Obviously, as you begin to look around places you will instinctively start to get a feel for what you like and don’t like; the décor, the general atmosphere and environment. Here are 5 things to think about to help make your decision a little bit easier:



A great indication of a care home is to observe the current residents. Do they seem engaged, chatty, interested? Do they seem well looked after, i.e. are they well dressed, groomed etc? Also, if you can, try and see how the staff interact with the residents, do they seem comfortable, kind, attentive? Are the residents encouraged to do as much as they can for themselves?


When looking at the bedrooms observe their décor and cleanliness. Are they bright and pleasant to spend time in? Are residents allowed to make the room their own by bringing in their own furniture and possessions, like family photos? This will help a person with dementia feel comfortable, and help spark and maintain memories.
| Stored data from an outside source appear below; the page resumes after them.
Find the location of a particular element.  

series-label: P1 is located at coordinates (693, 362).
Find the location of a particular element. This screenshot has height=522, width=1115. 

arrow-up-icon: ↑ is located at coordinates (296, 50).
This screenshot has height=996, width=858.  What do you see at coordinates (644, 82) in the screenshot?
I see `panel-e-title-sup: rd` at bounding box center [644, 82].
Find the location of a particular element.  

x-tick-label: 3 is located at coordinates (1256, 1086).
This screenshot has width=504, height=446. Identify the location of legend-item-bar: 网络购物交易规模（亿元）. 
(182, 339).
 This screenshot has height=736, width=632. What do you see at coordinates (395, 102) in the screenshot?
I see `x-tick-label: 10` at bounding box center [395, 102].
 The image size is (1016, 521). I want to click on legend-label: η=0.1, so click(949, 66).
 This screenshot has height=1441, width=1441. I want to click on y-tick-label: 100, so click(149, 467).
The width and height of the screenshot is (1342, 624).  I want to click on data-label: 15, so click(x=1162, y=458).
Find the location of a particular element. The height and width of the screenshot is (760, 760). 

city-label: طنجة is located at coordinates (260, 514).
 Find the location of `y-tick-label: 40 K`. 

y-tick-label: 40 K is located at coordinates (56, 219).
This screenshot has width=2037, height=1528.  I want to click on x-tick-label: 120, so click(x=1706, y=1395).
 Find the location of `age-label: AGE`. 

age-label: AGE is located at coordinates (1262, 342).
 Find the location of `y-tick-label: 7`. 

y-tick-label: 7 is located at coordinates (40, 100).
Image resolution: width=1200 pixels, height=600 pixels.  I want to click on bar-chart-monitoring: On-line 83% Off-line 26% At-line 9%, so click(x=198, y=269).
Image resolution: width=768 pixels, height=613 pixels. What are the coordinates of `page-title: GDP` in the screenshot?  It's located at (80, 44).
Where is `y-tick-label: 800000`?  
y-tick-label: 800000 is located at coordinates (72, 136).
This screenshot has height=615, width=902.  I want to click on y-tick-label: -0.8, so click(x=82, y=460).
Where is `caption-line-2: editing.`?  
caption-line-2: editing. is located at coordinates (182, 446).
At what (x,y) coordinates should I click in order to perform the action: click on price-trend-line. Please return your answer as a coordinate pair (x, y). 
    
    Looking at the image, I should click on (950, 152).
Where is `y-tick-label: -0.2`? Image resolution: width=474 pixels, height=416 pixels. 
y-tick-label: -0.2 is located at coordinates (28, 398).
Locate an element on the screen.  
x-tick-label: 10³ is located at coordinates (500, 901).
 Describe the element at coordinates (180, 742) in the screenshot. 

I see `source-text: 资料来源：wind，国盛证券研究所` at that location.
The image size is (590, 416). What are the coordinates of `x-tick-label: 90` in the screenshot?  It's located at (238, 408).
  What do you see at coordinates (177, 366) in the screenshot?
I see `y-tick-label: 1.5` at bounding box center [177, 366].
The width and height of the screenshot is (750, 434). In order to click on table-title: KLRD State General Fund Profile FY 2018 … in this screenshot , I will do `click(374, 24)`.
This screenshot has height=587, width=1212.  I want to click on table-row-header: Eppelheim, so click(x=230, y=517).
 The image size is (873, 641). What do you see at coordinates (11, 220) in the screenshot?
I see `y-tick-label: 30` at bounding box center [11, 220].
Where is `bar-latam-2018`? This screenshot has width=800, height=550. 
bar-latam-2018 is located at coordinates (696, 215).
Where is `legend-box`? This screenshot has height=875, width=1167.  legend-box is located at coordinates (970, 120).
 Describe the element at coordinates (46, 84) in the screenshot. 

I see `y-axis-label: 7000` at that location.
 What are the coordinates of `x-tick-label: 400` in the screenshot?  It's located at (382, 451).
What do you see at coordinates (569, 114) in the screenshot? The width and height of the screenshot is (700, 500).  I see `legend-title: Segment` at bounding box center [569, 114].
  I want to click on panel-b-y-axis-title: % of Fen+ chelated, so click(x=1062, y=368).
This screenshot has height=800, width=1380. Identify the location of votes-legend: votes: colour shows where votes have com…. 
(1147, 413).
Also, is there privacy for the residents, e.g. do staff knock before entering the room?



During your visit you may not be able to observe any specific activities in progress, but ask to look at their activity timetable, and if possible, speak to the residents about the activities they enjoy the most. Are they suitable and engaging for people with dementia? Are residents encouraged to exercise? Are there daily activities  (it’s important that residents aren’t left to just watch TV all day)? And are they encouraged to choose what they would like to do, as not all activities suit everyone.


Diet is incredibly important for a person living with dementia. The food on offer should be healthy and high in nutrients and vitamins. People with dementia may struggle with chewing or swallowing so ensure that the care home can provide suitable food. Are they able to adjust the food and timetables to an individual residents’ needs? For example, for some people living with dementia they may not be able to digest large plates of food, so prefer smaller, more regular meals.


Care homes should have a number of processes in place should a resident fall ill. Is there a doctor that visits the home? Does the home have access to other health care professionals such as a mental health team, opticians, chiropodists? How does the home deal with residents’ medication? A person with dementia may struggle to remember to take their medicine, or accidentally take too much – how does the care home supervise this? And if new medication is prescribed by a professional, does the care home keep you informed of any changes?